At the sight of these new-comers our client had sprung from his seat and stood very erect, with his eyes cast down and his hand thrust into the breast of his frock-coat, a picture of offended dignity. The lady had taken a quick step forward and had held out her hand to him, but he still refused to raise his eyes. It was as well for his resolution, perhaps, for her pleading face was one which it was hard to resist.

“You’re angry, Robert,” said she. “Well, I guess you have every cause to be.”

“Pray make no apology to me,” said Lord St. Simon, bitterly.

“Oh yes, I know that I have treated you real bad, and that I should have spoken to you before I went; but I was kind of rattled, and from the time when I saw Frank here again I just didn’t know what I was doing or saying. I only wonder I didn’t fall down and do a faint right there before the altar.”

“Perhaps, Mrs. Moulton, you would like my friend and me to leave the room while you explain this matter?”

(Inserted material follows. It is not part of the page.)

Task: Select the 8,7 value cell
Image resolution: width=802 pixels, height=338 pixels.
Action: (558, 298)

“If I may give an opinion,” remarked the strange gentleman, “we’ve had just a little too much secrecy over this business already. For my part, I should like all Europe and America to hear the rights of it.” He was a small, wiry, sunburnt man, clean shaven, with a sharp face and alert manner.

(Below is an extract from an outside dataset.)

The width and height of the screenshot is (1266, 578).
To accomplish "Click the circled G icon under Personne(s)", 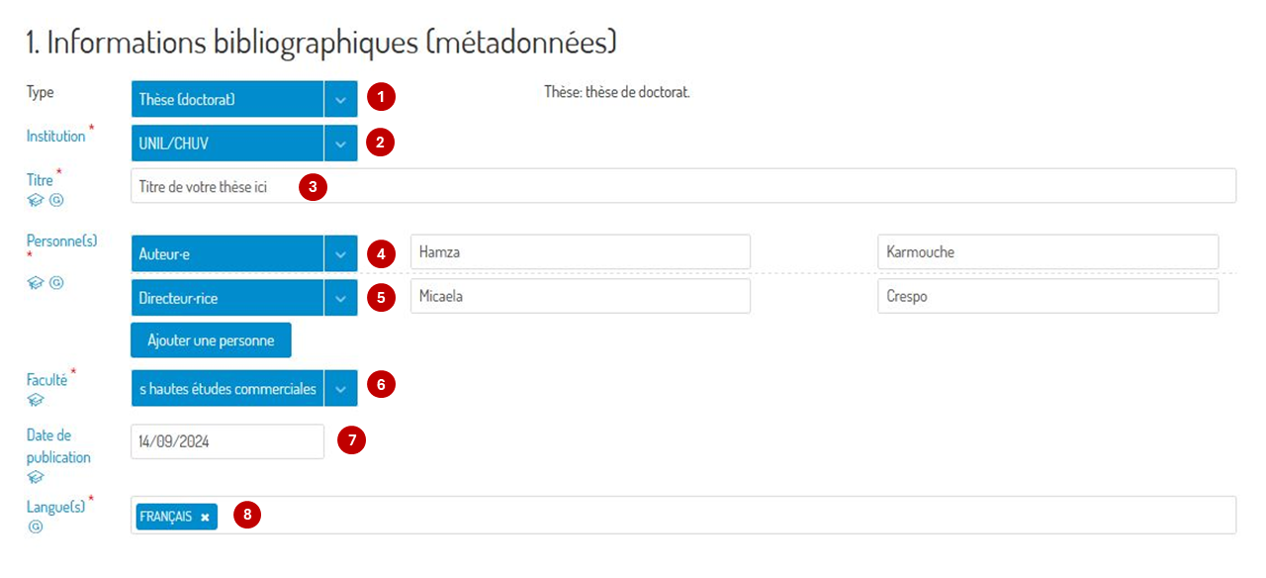I will click(56, 283).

“Then I’ll tell our story right away,” said the lady. “Frank here and I met in ’84, in McQuire’s camp, near the Rockies, where pa was working a claim. We were engaged to each other, Frank and I; but then one day father struck a rich pocket and made a pile, while poor Frank here had a claim that petered out and came to nothing. The richer pa grew, the poorer was Frank; so at last pa wouldn’t hear of our engagement lasting any longer, and he took me away to ’Frisco. Frank wouldn’t throw up his hand, though; so he followed me there, and he saw me without pa knowing anything about it. It would only have made him mad to know, so we just fixed it all up for ourselves. Frank said that he would go and make his pile, too, and never come back to claim me until he had as much as pa. So then I promised to wait for him to the end of time, and pledged myself not to marry any one else while he lived. ‘Why shouldn’t we be married right away, then,’ said he, ‘and then I will feel sure of you; and I won’t claim to be your husband until I come back?’ Well, we talked it over, and he had fixed it all up so nicely, with a clergyman all ready in waiting, that we just did it right there; and then Frank went off to seek his fortune, and I went back to pa.

“The next I heard of Frank was that he was in Montana, and then he went prospecting in Arizona, and then I heard of him from New Mexico. After that came a long newspaper story about how a miners’ camp had been attacked by Apache Indians, and there was my Frank’s name among the killed. I fainted dead away, and I was very sick for months after. Pa thought I had a decline, and took me to half the doctors in ’Frisco. Not a word of news came for a year and more, so that I never doubted that Frank was really dead. Then Lord St. Simon came to ’Frisco, and we came to London, and a marriage was arranged, and pa was very pleased, but I felt all the time that no man on this earth would ever take the place in my heart that had been given to my poor Frank.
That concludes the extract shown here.